Braking performance was also good. The nature of the surface on our dry handling circuit means that, when wet, stopping distances are often longer than on the grippier, less rubbered bespoke wet braking surface. Hence the Rapid wanted fewer metres in which to stop in the ‘wet’. As such, a fine 48.1m plays 50.7m in the ‘dry’. Which was wet.
In our experience, the Rapid is a car that is particularly reactive to the type of engine it is fitted with. Our test car rode, steered and handled considerably better with this 1.2-litre petrol engine than with the 1.6-litre turbodiesel equivalents.
With the heavier diesel lump under the bonnet, the Rapid has an underlying heft to its body movements that this lighter 1.2-litre car does without, leaving this our choice in the range dynamically.
Everything it does, it does with ease – and not only more ease than other models within the Rapid line-up, but also with more ease than most of its rivals. A Kia Cee’d and Hyundai i30 have intentionally had a feel of greater dynamism engineered into them. Ditto a Ford Focus and Vauxhall Astra. The Rapid, meanwhile, goes about its business in a slightly old-fashioned, easygoing way. The control weights are all consistent and light and it rides with medium pliancy, trading a loping gait for some body control but ending up neither truly comfortable nor truly deftly damped.
It displays, in its handling, the same sort of thing it exhibits in so many other areas: middle-of-the-road competence. If that’s where Skoda was aiming, and we strongly suspect it was, then it has hit the mark. It just seems a shame that, for a company whose other products manage to incorporate value for money with a driving experience that feels like some effort has been poured into it, the Rapid feels like a retrograde step compared with, say, the Yeti.
Skoda executives have freely admitted to us that, if you look within the Volkswagen Group at failure rates, breakdown frequency and overall, measurable, tangible quality, Skoda actually fares no better than its VW sibling. Yet when it comes to customer satisfaction surveys, Volkswagen, which sells more fleet cars to higher-mileage, higher-speed and more demanding users, never performs as well as Skoda.
This, Skoda’s engineers and managers think, cannot be expected to last as Skoda grows, so the company is enjoying it while it still can. Certainly the impressive fuel consumption we recorded in the Rapid will please most owners if it appeared on their trip computers. Skoda’s enviable reputation as a maker of practical cars that offer good value for money when new means that residual values should remain as strong as anything within the class, too. Especially when you consider that there isn’t a great deal within the Skoda’s class. Plenty of mid-size hatches have an alluring ‘price from’ figure, but they quickly hop from there to a place the Skoda still manages to undercut.
There are those for whom the Rapid will make perfect sense. We can even imagine ourselves recommending one as a used buy in the near future. But, given where Skoda has been recently, and given the innovation and perceived quality of the products it otherwise offers, the Rapid fails to satisfy quite as much as it potentially could have done.

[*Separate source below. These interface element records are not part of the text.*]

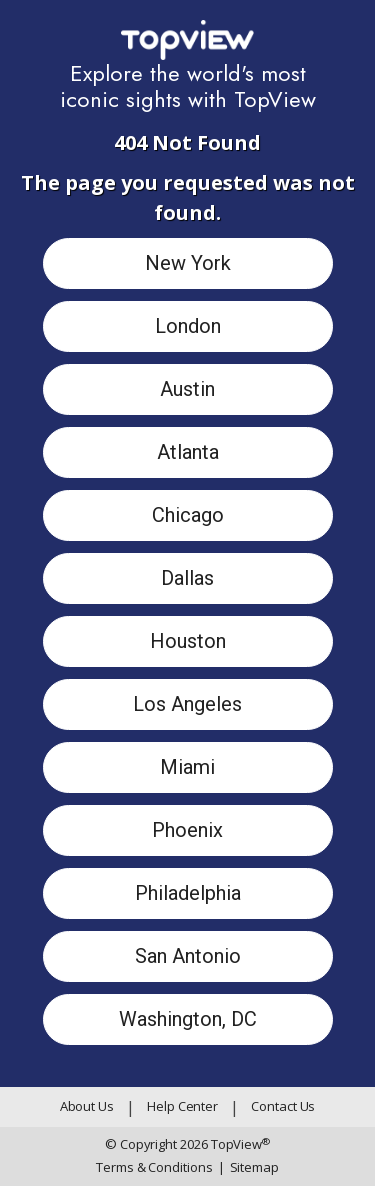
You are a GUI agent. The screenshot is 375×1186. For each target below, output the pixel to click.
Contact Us (283, 1106)
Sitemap (248, 1168)
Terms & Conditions (154, 1167)
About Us (87, 1106)
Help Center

Instead, the Rapid is the car reduced to the level of a supermarket’s own-label loaf of bread, or an unbranded fridge with no egg holder. Its practicality and value is unquestionable, but there’s nothing to make you want one other than the price on its nose and the inches in its cabin. There’s nothing wrong with that. It’s just that, as enthusiasts, we look for something more in a car.